# Work instructions
Would you repeat the entries below word for word and omit the pictures?

# Records for processing
• • • • •
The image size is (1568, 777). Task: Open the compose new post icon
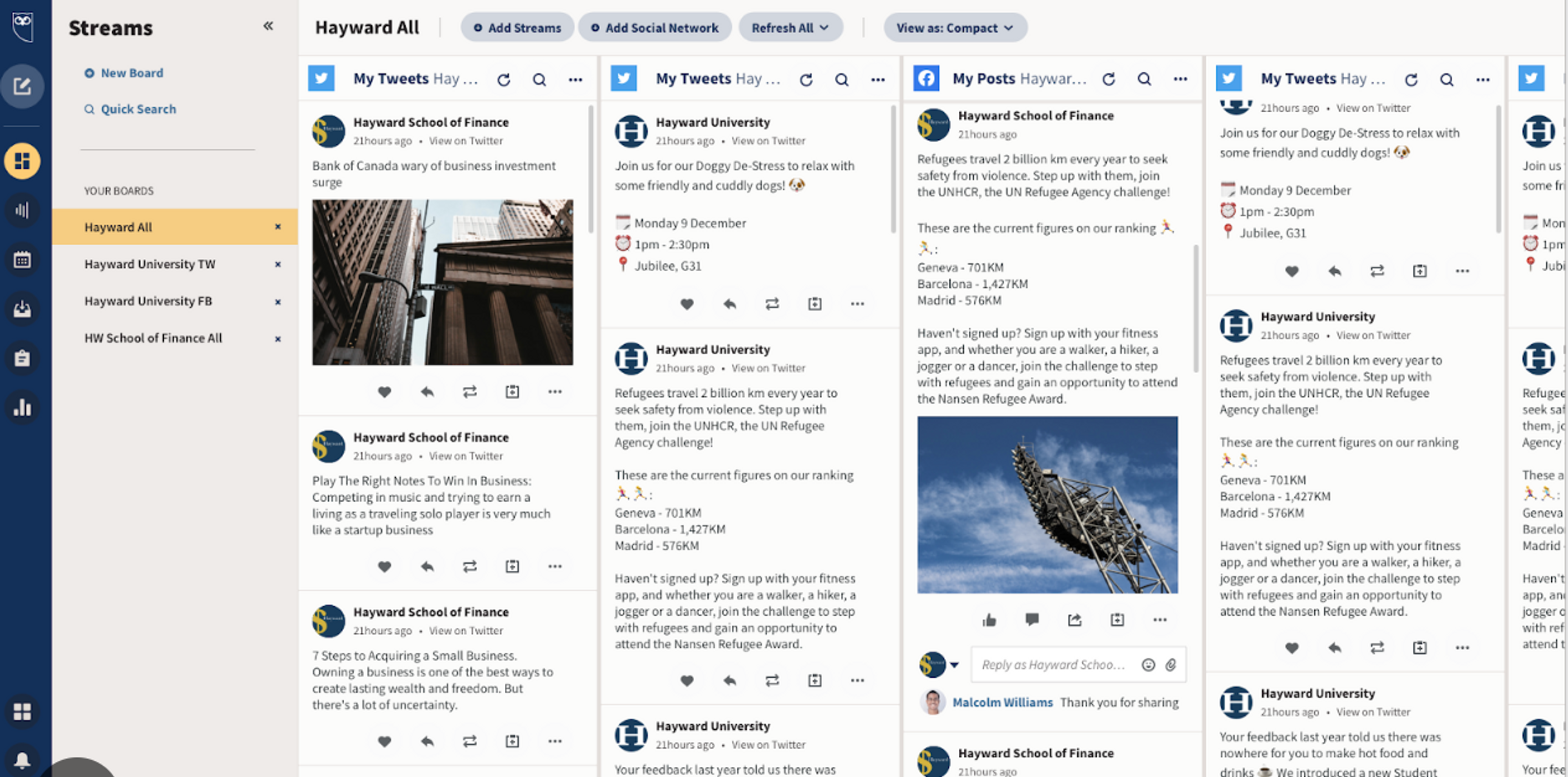[22, 86]
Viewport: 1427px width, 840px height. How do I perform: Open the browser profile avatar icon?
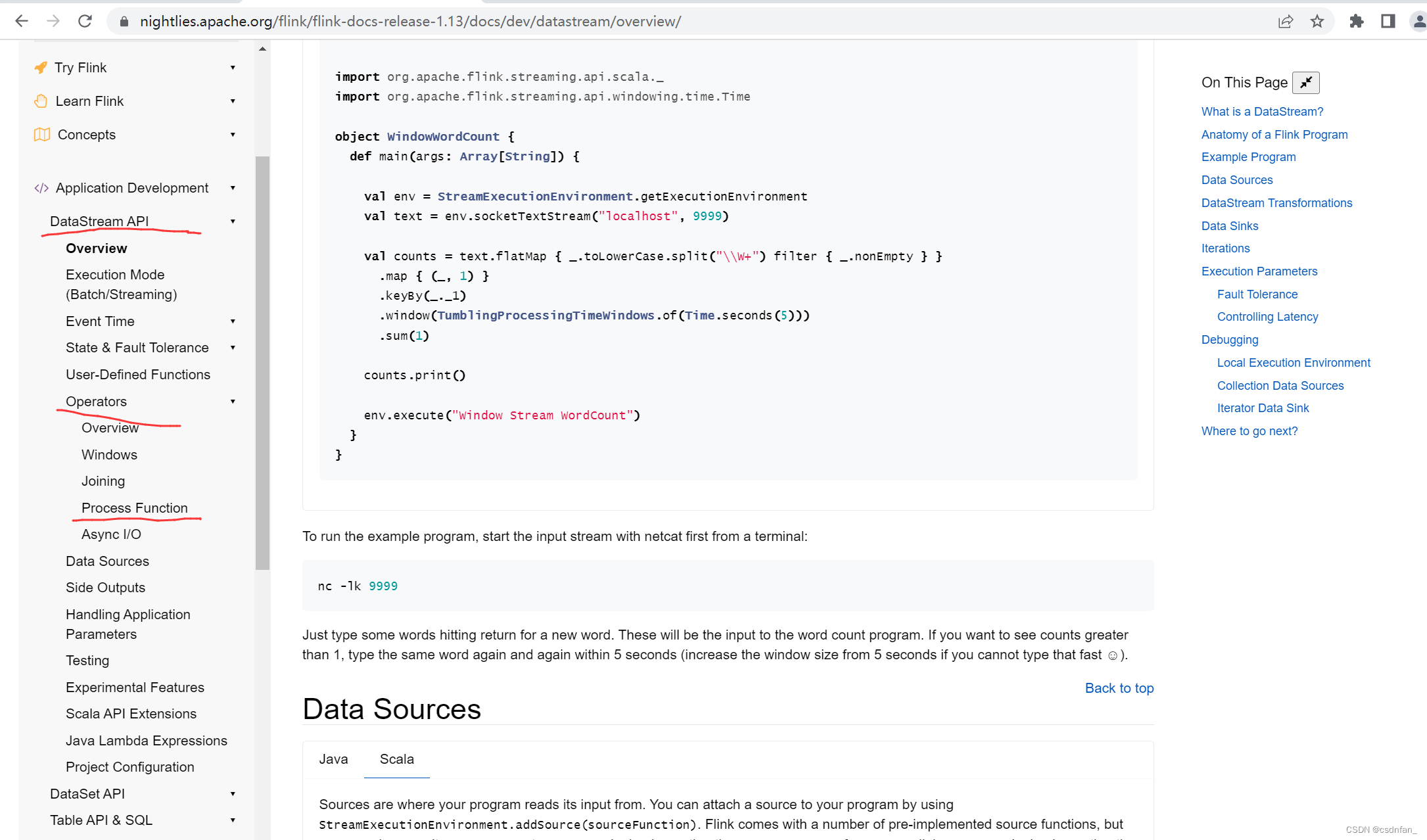click(1418, 21)
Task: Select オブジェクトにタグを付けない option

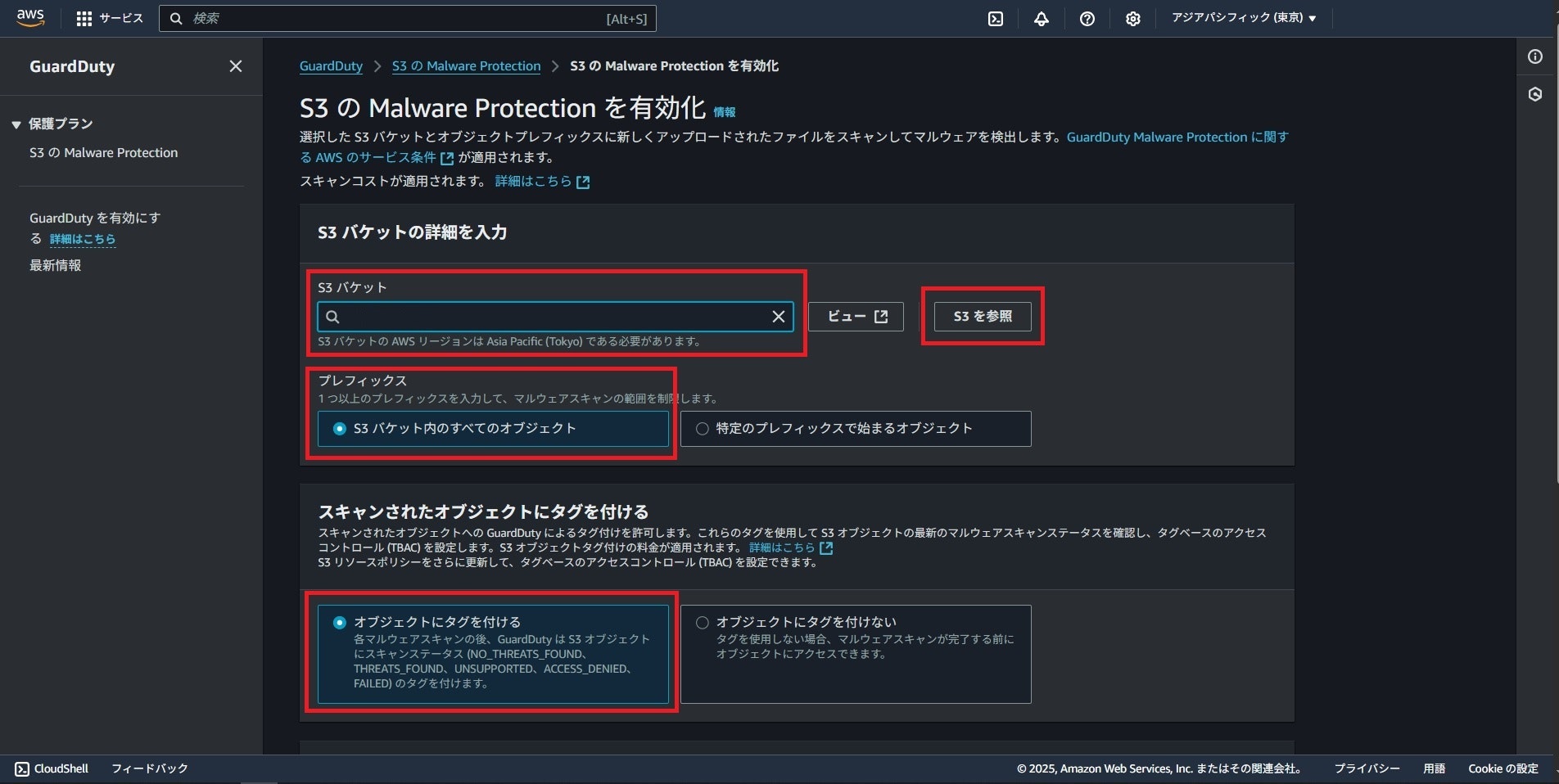Action: [701, 622]
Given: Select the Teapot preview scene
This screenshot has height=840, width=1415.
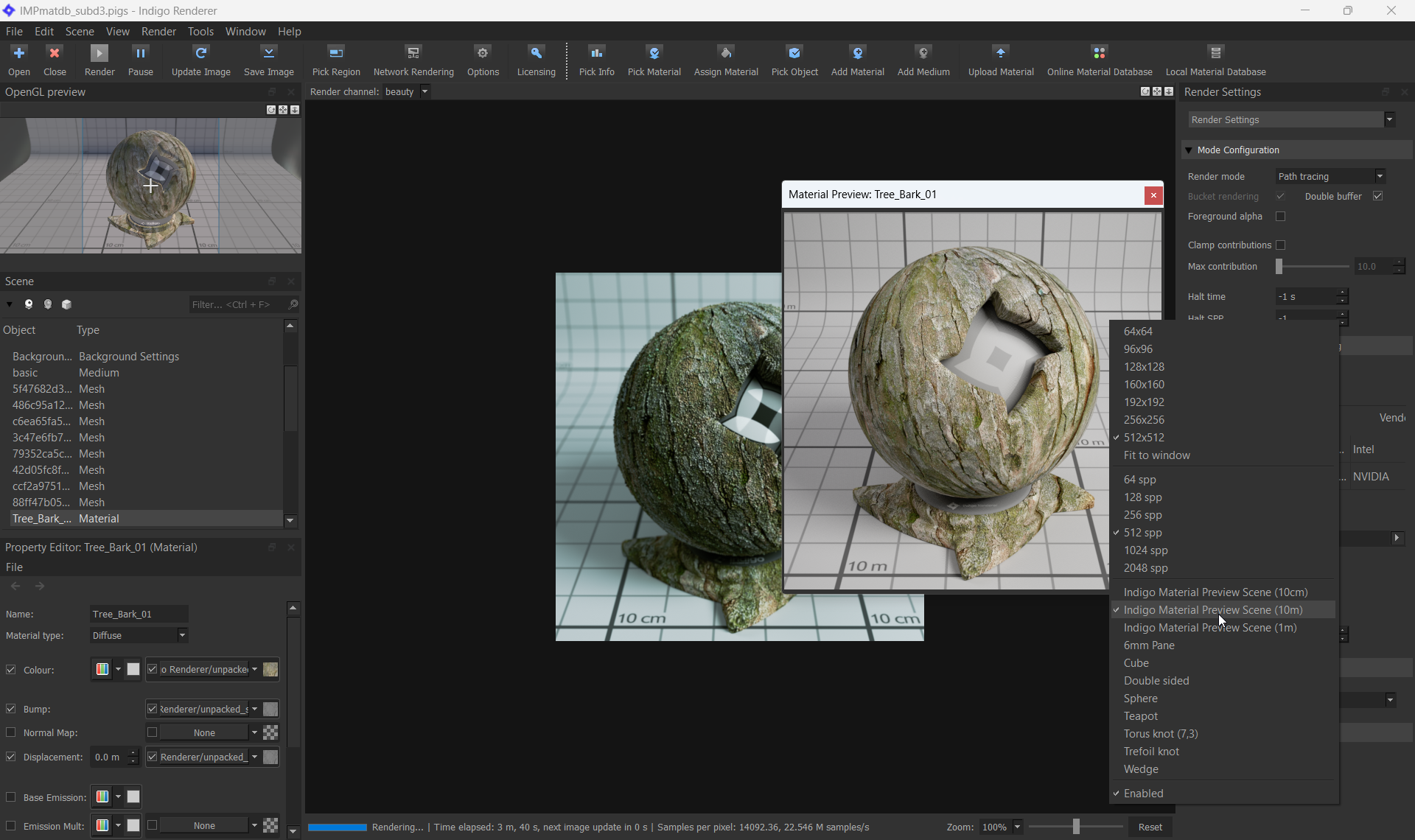Looking at the screenshot, I should coord(1140,716).
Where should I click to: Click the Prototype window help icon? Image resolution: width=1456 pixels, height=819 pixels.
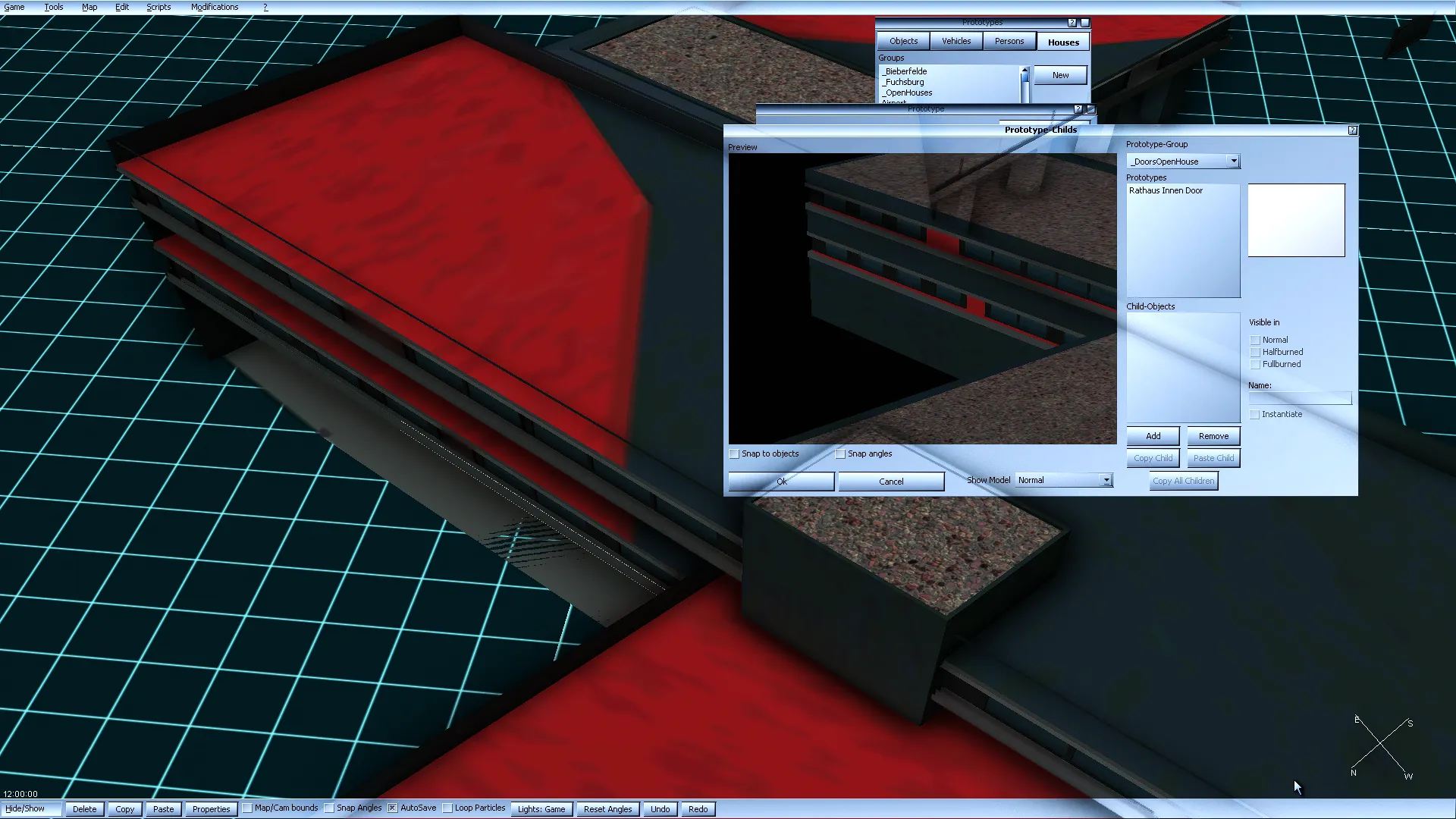point(1078,109)
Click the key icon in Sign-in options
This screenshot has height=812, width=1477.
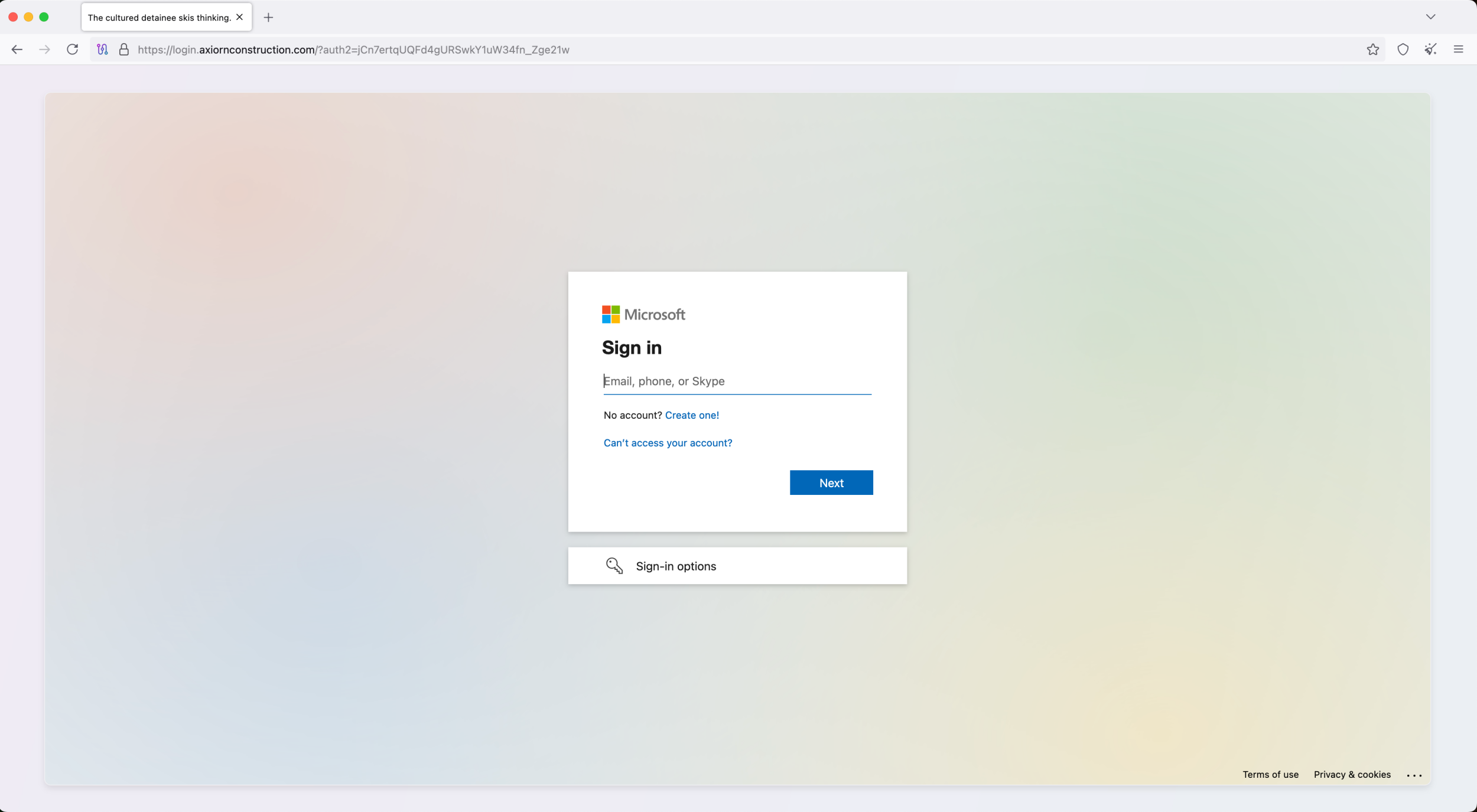click(x=613, y=565)

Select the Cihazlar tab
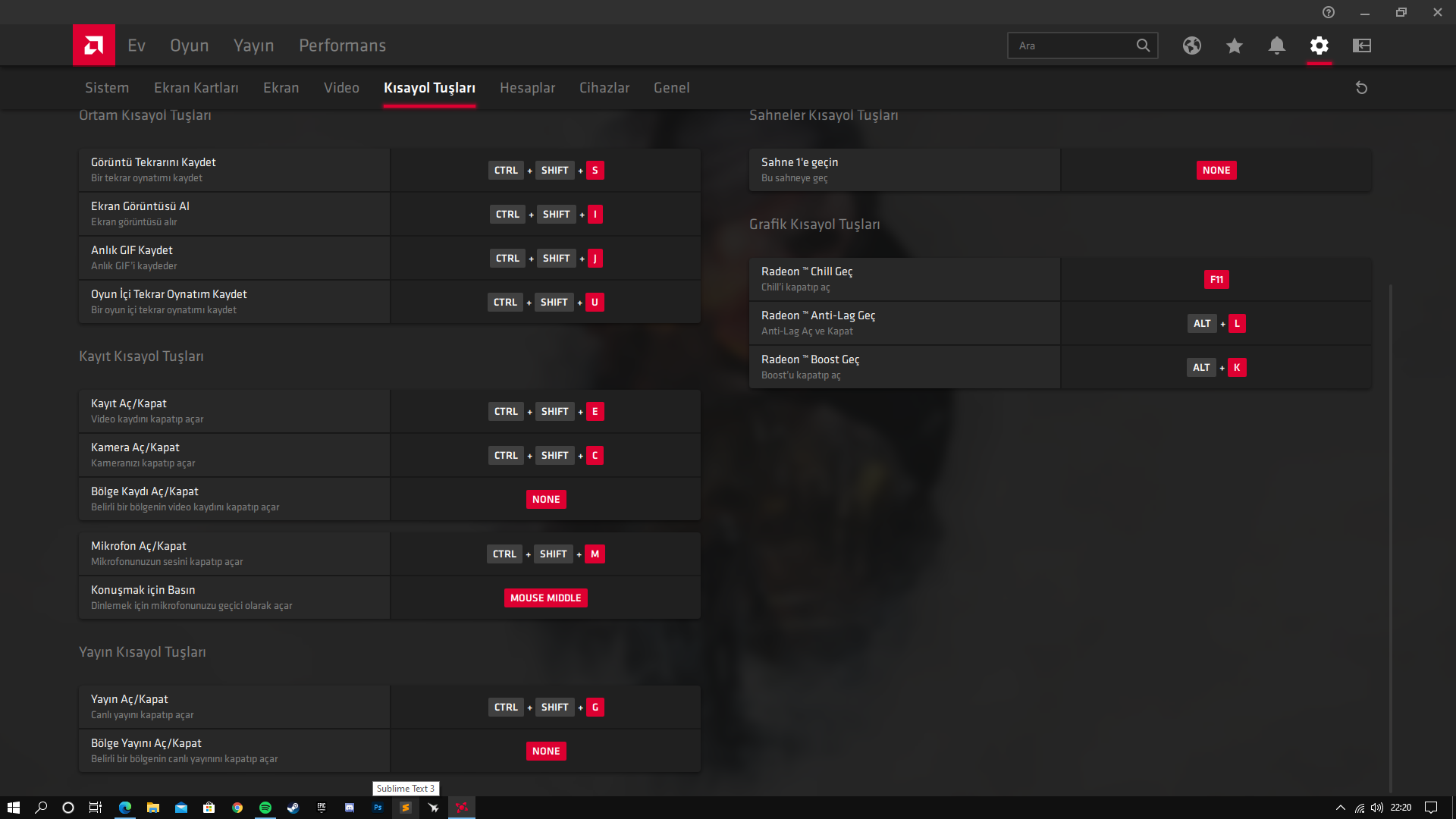604,88

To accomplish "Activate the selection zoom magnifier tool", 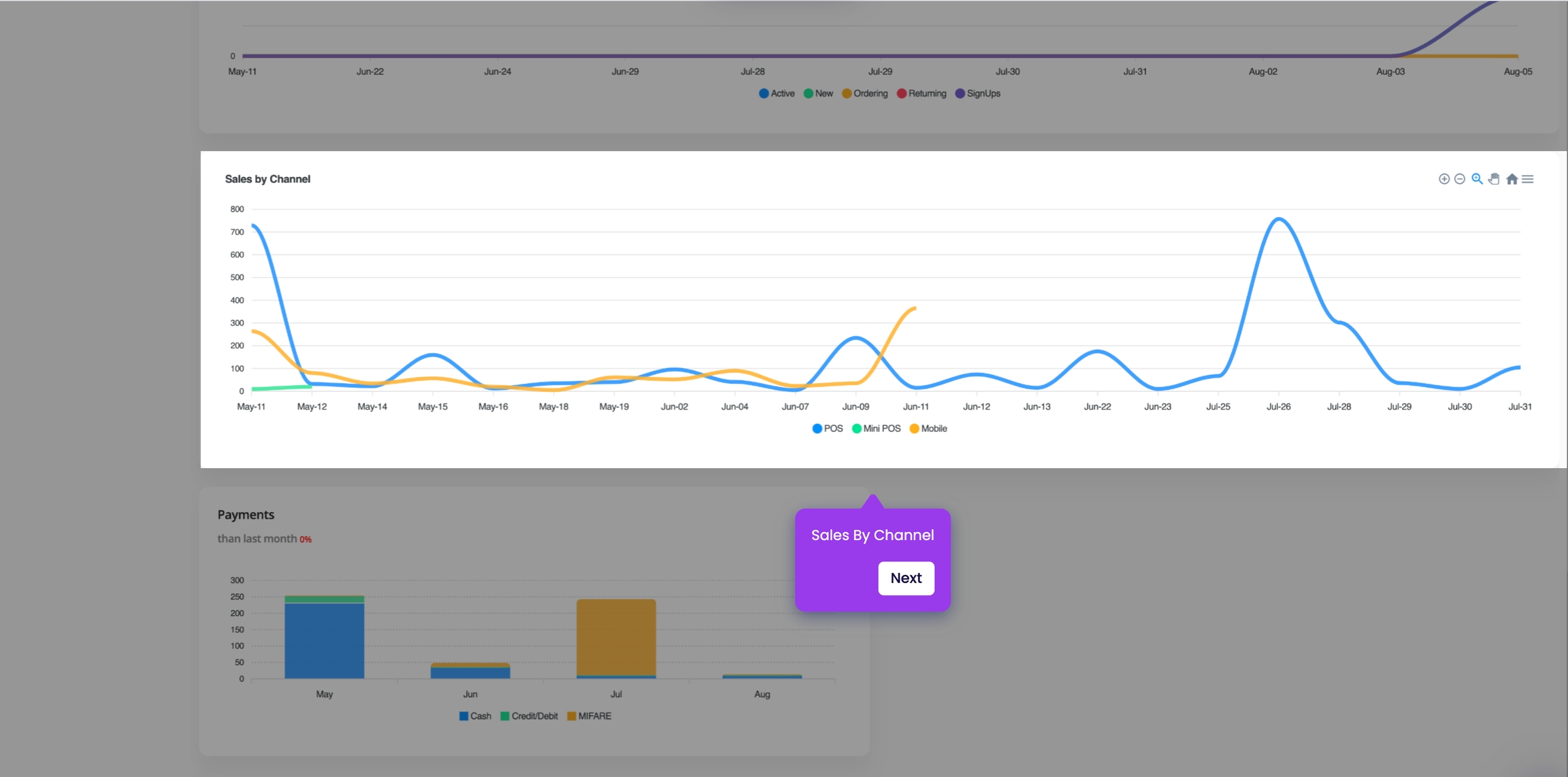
• • • • •
# Task answer
The image size is (1568, 777). Task: Open the compose new post icon
[22, 86]
Viewport: 1427px width, 840px height. How do I perform: Open the browser profile avatar icon?
click(1418, 21)
Task: Select オブジェクトにタグを付けない option

Action: [701, 622]
Given: Select the Teapot preview scene
This screenshot has height=840, width=1415.
Looking at the screenshot, I should coord(1140,716).
Where should I click to: Click the Prototype window help icon? Image resolution: width=1456 pixels, height=819 pixels.
point(1078,109)
Click the key icon in Sign-in options
This screenshot has height=812, width=1477.
click(x=613, y=565)

Select the Cihazlar tab
604,88

To accomplish "Activate the selection zoom magnifier tool", 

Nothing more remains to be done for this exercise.